A simple and sensitive high-performance liquid chromatographic method is described for the simultaneous determination of 6β-hydroxycortisol (6β-OHF) and cortisol (F) in urine. Urine (1 ml) containing fludrocortisone as the internal standard is extracted with ethyl acetate. The extract is washed successively with sodium hydroxide solution and water, and subsequently dried under a stream of nitrogen. The residue is redissolved in methanol. The 6β-OHF, F and fludrocortisone in the methanol solution are oxidized by cupric acetate and the resulting glyoxal compounds are converted into fluorescent derivatives with 1,2-diamino-4,5-methylenedioxybenzene (DMB).

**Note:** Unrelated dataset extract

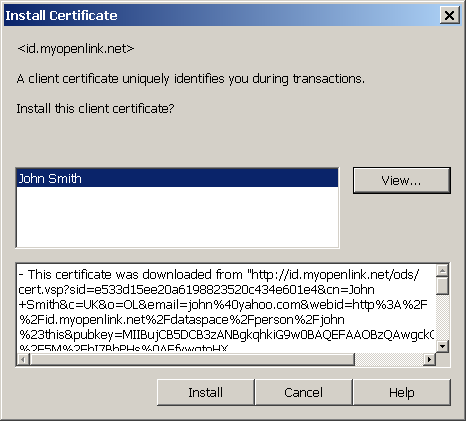Click the <id.myopenlink.net> label

coord(76,49)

The DMB derivatives of the corticosteroids are separated within 70 min on a reversed-phase column, L-Column ODS, using stepwise elution with methanol—acetonitrile—0.5 M ammonium acetate and detected fluorimetrically at 350 nm (excitation) and 390 nm (emission). The lower limits of detection for 6β-OHF and F are 1.8 pmol (680 pg) and 2.4 pmol (950 pg)/ml urine (0.6 pmol and 0.8 pmol/100 μl injection volume), respectively, at a signal-to-noise ratio of 3. This method can be applied to the determination of urinary 6β-OHF, and the ratio of 6β-OHF to F in humans and in rhesus monkeys treated orally with phenobarbital as a hepatic drug-metabolizing enzyme inducer.